It’s odd how even Guardianistas, who claim to revile the Mail, believe what it says and allow it to set their agenda. Of all the ignorant attacks on me one of the classics was a bizarre column in The Guardian by Martin Robbins who describes himself as a science writer but who does, or did, no original research and seems led by the nose by the confections of the Mail on Sunday.

He had plainly not troubled to read the book, which is odd for a man who claims to be an exposer of pseudoscience. He did not even bother to look me up online, in which case he might have discovered that I have been doing twenty years what he merely claims to do as a campaigner for good science, as a member of the Committee on Public Understanding of Science, twice chair of the Science Book Prize, Guest Director of the Cheltenham Science Festival, President of the quack-busting charity HealthWatch and a Board member of the leading organisation for tackling scientific myths, Sense About Science. Nor did he bother to look at the website devoted to the book which lists thousands of references on which each assertion in the book is based. Instead he opines that any ‘truths’ in the book had been, ‘learned from his career as a television presenter’.

Oh dear. His whole article is essentially a rant. He airily criticises my, ‘clumsy use of statistics to suggest that men are equal victims of domestic violence,’ without explaining why the several pages of evidence I cite is in any way wanting of rigour or precision. Presumably he was in too much of a hurry to check.

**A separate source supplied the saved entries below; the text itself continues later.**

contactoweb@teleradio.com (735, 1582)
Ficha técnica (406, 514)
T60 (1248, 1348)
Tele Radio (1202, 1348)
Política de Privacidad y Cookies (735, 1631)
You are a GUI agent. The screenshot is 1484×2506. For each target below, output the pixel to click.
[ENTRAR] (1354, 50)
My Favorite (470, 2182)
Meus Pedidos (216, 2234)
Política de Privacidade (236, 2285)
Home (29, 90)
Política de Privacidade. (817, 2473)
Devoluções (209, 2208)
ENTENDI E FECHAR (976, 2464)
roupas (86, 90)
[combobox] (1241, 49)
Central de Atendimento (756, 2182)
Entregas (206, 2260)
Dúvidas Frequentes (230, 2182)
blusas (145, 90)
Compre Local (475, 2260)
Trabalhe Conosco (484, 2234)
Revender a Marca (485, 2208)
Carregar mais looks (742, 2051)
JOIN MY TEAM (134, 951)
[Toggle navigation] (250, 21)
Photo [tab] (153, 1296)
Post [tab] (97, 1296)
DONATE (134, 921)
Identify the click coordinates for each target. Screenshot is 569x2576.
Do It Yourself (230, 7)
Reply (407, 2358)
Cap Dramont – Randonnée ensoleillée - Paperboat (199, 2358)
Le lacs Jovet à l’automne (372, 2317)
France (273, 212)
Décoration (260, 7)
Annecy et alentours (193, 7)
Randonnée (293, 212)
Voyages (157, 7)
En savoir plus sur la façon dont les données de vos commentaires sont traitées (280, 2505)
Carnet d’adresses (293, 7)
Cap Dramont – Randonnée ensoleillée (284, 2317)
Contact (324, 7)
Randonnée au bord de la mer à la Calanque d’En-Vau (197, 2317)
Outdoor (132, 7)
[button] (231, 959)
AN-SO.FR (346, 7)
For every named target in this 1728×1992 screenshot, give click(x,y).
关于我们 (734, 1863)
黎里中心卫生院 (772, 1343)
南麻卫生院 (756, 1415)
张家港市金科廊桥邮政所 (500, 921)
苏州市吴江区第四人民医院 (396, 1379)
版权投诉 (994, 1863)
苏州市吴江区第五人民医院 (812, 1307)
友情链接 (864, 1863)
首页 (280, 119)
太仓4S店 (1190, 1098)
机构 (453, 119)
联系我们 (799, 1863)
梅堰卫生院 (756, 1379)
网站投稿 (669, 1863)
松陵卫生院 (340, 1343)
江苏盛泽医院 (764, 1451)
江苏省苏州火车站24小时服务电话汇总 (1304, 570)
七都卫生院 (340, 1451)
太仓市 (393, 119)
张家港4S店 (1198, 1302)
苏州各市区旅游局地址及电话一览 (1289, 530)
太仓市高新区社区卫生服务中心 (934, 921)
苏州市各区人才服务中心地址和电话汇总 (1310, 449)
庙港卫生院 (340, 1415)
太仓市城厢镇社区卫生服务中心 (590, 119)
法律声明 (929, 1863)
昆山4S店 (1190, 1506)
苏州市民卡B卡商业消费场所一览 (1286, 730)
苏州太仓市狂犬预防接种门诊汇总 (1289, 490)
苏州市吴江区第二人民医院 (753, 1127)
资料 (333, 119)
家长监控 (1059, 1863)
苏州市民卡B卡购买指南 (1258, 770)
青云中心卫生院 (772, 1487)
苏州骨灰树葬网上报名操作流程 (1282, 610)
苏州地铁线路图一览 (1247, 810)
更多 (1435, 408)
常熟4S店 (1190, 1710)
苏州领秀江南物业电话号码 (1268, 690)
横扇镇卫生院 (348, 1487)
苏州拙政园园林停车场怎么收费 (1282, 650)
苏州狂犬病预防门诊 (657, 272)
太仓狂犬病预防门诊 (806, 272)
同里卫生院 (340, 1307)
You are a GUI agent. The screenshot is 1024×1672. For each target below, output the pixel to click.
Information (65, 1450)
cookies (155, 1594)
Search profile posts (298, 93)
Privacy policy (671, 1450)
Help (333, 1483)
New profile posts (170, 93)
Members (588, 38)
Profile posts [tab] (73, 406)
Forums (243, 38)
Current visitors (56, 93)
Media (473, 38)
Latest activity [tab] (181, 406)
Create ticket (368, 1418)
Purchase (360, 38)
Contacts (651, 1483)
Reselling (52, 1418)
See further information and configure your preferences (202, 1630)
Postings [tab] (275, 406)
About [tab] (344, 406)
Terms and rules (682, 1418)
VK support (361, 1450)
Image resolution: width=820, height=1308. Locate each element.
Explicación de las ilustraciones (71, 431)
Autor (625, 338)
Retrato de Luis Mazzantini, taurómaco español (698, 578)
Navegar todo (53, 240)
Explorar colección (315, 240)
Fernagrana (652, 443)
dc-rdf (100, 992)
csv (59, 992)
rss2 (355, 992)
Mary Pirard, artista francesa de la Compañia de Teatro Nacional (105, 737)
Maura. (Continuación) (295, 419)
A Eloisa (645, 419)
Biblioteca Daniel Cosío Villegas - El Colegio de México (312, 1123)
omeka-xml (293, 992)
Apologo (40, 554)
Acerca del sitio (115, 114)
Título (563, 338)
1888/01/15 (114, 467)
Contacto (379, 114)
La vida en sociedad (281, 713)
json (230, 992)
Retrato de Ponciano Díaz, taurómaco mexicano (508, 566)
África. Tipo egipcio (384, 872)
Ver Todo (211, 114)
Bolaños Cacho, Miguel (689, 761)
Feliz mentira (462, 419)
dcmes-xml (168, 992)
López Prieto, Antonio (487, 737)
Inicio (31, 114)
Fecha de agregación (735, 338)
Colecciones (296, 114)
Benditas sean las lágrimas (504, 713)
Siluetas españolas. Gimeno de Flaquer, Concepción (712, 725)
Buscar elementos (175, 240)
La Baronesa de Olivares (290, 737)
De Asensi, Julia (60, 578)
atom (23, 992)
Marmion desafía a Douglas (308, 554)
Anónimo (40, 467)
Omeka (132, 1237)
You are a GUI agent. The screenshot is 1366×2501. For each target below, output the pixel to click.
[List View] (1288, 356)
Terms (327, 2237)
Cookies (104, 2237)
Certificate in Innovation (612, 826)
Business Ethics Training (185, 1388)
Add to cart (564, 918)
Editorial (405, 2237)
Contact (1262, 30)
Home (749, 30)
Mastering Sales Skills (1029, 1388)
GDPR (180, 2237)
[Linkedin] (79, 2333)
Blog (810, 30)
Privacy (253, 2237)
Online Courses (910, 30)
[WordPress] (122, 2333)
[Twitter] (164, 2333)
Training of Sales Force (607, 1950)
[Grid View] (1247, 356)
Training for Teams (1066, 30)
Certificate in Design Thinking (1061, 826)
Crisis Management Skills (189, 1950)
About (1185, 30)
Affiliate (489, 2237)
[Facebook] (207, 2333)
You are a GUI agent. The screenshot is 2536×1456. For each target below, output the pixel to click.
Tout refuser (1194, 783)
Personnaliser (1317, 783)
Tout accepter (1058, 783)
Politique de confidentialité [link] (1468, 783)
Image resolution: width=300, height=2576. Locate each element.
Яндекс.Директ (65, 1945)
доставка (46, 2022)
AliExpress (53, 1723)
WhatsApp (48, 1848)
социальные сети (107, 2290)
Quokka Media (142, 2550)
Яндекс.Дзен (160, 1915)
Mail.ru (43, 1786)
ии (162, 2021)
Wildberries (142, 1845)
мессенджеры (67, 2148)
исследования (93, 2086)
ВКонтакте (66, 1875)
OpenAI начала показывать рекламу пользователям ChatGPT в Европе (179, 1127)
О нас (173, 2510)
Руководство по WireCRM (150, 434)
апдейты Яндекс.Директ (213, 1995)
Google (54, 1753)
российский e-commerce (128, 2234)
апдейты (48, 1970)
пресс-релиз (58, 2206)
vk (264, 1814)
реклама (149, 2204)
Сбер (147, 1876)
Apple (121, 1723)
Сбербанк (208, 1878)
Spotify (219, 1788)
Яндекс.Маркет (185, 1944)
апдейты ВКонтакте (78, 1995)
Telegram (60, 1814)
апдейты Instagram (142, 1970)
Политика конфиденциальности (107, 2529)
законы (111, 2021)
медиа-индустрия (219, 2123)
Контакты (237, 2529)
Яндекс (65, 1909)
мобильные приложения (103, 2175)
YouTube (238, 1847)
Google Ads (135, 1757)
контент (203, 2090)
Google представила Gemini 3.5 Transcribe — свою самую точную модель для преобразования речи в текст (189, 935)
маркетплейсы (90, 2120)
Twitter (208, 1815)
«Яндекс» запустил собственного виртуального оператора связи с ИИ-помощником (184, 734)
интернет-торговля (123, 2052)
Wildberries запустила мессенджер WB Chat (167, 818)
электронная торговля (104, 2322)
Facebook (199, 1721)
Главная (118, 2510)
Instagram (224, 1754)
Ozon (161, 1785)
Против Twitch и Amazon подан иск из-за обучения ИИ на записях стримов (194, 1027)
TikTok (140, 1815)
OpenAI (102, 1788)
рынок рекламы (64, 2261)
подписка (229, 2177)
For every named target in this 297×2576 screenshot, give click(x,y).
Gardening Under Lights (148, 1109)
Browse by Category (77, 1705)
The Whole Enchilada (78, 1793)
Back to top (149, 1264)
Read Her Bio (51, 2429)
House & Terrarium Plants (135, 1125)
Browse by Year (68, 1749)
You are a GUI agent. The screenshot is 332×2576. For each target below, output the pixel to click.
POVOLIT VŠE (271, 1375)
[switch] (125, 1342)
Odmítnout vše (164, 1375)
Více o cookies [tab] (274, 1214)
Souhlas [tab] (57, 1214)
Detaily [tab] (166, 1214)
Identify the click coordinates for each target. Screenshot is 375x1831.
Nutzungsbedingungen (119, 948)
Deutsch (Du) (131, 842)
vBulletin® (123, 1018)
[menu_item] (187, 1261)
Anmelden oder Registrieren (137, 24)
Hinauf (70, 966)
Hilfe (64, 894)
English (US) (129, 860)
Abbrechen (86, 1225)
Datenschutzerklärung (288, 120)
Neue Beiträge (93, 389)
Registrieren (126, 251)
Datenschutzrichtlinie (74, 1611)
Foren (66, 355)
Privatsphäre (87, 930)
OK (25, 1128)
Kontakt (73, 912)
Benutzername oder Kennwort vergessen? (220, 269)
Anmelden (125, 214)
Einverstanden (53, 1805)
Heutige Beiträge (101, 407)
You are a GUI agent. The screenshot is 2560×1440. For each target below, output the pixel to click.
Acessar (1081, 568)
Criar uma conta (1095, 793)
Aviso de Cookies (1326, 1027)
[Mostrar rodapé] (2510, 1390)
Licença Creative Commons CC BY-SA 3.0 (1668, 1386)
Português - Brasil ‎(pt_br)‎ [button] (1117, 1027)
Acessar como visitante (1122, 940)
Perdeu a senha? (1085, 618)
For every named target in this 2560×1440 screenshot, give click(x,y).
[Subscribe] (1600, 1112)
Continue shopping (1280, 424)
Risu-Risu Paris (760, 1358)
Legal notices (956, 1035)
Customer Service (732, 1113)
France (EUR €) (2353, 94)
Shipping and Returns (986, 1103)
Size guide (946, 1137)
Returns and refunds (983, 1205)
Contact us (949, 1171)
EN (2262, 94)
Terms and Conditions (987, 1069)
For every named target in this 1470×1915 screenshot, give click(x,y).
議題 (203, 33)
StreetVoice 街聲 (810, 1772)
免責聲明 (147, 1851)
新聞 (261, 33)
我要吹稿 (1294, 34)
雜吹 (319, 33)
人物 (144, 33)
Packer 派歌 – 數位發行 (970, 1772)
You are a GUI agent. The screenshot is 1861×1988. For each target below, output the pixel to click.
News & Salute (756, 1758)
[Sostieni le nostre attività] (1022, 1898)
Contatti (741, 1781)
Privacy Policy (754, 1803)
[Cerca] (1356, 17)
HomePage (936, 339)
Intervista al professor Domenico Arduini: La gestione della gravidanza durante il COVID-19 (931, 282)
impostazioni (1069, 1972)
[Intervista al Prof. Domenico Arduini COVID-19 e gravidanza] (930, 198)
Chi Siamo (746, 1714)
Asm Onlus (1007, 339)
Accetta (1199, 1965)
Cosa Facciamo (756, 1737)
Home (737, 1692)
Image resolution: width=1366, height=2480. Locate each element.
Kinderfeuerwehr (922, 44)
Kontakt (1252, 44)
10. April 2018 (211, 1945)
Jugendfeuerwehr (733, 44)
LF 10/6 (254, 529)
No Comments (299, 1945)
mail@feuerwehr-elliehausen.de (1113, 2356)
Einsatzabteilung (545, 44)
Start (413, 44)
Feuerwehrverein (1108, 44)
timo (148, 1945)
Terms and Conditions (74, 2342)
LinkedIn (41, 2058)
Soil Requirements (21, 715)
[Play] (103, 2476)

He says the book claims ‘provocative clothing’ is a cause of rape when in fact, of course, it says no such thing. In fact it draws almost the opposite conclusion pointing out that, despite the routine nature of nights on the binge, so-called stranger rapes are relatively rare.

He too recognises that, ‘The average rapist is not a stranger in a ski mask, hiding in the bushes.’

But he then seeks to ridicule me for wondering whether formal prosecution is always the most rational way to deal with rape:  ‘Given what we know about predatory behaviour, the grooming and manipulation of victims, and the ability of serial rapists to remain undetected, it’s one of the most stupid questions you could possibly ask.’

Excuse me, didn’t he just concede that the average rapist is not a stranger, but is known to the victim? This is why it is agonisingly hard, often prohibitively hard, for victims to go into a public court to air the matter. And this is why so many cases lack the sort of evidence that is likely to persuade a jury to convict. And this is why, if courts are our only answer, so many women are failed by our approach.

Mr Robbins then attributes a whole range of motives to rapists which are largely a fantasy on his part, applicable only a small cohort of offenders, before triumphantly, but idiotically, suggesting that I am proposing men cannot help themselves -  in what he calls the myth of the self-guiding penis. I make precisely and emphatically the opposite case.

In doing so I have been supported by many rape victims, and by my first critic – a brilliant rape victim support worker from Merseyside who was recruited to attack me by the Mail but who, having read the book, now endorses it.

If there is really a self-guiding penis out there Martin Robbins might be it.